Source passage
Content starts
We are not the policy makers, we are the policy enforcer, and we help you to make sure that what goes to production kind of came out clean from the non-poisoned reservoir. While we are seeing this happening, it's more mostly focused on what I built as an agent, replacing human being, replacing human language to what I need to secure at the end and to govern and to trust. That's how we see it now, and this is what our customers are telling us.
Your next question comes from the line of Andrew Sherman with TD Cowen. Your line is open. Please go ahead.
Great. Thank you. Great. Congrats on the cloud numbers, guys. Shlomi, on the security side, we've gotten a lot of questions on how much of your revenue comes from Xray since the labs now have similar products. It would be great if you could clear that up for people. How should we think about the contribution of that versus Advanced Security and Curation and, just the main barrier to entry for the latter, the Curation and JAS. Thanks.
Content ends
Study material
Content starts
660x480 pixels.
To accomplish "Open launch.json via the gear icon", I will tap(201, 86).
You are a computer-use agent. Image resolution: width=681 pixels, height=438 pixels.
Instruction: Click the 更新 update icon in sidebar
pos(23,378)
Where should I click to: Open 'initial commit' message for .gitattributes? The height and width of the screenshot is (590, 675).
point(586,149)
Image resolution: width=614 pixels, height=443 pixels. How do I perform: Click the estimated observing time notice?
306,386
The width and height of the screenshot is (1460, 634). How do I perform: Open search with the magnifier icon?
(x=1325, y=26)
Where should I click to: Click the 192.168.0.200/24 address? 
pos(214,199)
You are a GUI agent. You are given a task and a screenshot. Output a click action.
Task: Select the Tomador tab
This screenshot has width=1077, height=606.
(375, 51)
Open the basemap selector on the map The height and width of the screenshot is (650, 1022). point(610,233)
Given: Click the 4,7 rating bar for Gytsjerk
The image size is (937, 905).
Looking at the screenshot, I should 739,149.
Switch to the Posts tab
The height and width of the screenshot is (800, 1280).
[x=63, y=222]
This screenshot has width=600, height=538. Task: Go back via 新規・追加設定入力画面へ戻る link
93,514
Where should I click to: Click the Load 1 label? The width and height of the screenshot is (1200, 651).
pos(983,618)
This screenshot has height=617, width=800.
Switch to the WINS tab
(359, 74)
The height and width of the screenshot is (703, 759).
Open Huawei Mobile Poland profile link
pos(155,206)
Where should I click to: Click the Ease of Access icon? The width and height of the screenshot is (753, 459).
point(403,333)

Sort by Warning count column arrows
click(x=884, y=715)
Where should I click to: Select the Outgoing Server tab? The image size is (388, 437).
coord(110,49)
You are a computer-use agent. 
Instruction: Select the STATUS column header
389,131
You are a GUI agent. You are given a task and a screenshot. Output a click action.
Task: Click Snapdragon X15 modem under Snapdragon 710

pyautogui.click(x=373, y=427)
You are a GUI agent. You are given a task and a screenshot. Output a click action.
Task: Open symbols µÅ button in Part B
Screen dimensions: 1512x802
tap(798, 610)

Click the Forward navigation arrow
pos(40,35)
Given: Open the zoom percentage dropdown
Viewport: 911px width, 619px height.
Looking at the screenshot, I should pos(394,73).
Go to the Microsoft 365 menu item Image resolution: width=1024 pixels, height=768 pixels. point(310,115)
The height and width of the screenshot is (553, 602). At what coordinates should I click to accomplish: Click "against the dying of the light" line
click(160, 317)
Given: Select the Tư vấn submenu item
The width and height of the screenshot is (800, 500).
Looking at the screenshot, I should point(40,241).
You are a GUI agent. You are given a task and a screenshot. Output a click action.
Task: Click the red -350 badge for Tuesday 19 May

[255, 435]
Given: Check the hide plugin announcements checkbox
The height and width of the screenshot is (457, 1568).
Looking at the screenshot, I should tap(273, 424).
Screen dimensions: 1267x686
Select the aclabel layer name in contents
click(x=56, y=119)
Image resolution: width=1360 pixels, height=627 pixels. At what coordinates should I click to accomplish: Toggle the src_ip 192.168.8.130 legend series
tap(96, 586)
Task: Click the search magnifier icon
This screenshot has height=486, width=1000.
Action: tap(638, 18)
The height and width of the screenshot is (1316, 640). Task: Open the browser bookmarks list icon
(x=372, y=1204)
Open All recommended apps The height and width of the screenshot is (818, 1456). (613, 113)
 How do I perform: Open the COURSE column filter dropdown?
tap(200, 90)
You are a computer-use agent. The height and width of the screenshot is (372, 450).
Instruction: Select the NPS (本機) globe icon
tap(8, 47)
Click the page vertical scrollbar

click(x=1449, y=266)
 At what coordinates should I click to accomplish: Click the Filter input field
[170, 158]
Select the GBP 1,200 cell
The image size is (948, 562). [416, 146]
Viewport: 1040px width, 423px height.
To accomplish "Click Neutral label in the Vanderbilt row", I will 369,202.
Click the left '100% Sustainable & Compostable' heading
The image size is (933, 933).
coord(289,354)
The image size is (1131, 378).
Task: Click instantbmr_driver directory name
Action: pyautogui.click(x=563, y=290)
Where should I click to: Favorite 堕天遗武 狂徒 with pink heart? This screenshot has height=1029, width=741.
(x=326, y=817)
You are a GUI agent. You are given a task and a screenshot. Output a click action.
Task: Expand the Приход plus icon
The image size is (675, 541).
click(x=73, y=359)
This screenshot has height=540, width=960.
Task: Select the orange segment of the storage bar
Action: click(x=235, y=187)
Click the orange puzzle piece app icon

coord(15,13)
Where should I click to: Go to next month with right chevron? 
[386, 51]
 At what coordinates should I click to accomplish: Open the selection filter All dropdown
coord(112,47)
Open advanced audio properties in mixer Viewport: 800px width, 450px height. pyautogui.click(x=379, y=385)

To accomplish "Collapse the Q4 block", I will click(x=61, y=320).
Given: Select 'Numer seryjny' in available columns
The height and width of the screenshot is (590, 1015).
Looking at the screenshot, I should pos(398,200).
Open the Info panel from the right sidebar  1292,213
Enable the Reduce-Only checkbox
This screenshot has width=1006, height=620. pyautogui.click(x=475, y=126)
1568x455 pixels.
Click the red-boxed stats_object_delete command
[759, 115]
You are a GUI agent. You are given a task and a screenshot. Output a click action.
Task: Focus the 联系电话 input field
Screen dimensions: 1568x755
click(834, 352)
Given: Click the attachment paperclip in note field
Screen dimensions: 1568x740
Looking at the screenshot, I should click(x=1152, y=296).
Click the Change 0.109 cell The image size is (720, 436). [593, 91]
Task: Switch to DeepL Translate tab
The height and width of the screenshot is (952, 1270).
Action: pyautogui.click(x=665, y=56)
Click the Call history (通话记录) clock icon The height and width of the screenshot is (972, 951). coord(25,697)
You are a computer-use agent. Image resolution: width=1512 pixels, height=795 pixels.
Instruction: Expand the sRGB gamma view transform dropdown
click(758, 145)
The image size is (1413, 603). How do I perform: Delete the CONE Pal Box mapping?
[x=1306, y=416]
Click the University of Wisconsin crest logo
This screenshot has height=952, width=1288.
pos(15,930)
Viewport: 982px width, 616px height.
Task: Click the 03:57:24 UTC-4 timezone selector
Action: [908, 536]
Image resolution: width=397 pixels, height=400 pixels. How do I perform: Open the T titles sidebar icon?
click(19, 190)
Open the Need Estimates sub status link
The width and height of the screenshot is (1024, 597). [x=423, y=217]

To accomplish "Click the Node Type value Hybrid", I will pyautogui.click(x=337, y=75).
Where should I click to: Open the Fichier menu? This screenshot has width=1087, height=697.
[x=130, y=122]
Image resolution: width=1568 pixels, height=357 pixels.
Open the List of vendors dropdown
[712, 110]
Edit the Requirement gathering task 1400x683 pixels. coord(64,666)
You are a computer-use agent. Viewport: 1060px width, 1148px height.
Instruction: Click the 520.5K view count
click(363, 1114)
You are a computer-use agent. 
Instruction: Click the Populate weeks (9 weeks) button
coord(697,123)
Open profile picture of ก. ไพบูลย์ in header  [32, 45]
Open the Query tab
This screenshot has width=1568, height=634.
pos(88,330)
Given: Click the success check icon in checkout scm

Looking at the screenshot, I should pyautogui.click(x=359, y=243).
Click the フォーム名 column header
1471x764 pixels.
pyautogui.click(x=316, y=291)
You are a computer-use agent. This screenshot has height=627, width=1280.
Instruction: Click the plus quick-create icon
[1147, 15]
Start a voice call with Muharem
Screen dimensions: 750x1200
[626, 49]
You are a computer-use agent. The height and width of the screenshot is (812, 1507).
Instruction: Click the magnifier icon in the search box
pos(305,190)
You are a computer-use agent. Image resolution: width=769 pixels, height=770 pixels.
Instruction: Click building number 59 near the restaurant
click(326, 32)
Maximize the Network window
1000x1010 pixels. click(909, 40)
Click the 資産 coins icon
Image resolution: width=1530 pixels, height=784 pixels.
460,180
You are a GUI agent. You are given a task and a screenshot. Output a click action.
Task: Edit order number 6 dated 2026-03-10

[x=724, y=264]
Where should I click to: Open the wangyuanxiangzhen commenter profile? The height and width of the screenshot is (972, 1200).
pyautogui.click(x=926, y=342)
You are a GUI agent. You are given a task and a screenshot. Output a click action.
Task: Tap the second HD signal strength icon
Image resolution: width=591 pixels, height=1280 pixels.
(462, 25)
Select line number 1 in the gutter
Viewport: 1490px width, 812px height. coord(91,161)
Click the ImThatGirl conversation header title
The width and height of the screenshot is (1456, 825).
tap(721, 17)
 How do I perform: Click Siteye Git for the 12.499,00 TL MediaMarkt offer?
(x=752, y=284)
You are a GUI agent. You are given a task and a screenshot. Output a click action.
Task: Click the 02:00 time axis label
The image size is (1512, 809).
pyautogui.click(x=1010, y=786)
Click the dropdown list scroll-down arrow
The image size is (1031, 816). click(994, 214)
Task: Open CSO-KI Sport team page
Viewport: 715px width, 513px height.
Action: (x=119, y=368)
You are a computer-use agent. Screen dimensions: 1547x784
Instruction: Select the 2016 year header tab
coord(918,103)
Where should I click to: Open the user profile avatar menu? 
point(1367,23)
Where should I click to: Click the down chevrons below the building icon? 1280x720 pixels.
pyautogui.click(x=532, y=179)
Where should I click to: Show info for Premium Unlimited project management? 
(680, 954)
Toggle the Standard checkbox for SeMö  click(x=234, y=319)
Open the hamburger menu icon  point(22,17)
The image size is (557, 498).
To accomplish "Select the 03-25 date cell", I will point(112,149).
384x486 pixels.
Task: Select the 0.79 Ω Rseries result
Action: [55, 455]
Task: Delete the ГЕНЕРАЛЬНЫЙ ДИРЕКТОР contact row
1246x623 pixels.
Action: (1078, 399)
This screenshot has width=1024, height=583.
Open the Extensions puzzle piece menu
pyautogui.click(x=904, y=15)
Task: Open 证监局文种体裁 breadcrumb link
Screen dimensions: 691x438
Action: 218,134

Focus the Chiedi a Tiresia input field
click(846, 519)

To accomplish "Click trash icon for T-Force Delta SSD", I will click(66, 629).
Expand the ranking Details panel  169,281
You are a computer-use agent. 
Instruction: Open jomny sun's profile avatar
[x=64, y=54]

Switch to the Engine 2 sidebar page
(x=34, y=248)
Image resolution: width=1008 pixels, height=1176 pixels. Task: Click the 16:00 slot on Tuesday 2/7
Content ends
Activity
In the call transcript, begin at the words "We are not the" and stop after "are telling us.", switching "reservoir" to "source".

The answer
We are not the policy makers, we are the policy enforcer, and we help you to make sure that what goes to production kind of came out clean from the non-poisoned source. While we are seeing this happening, it's more mostly focused on what I built as an agent, replacing human being, replacing human language to what I need to secure at the end and to govern and to trust. That's how we see it now, and this is what our customers are telling us.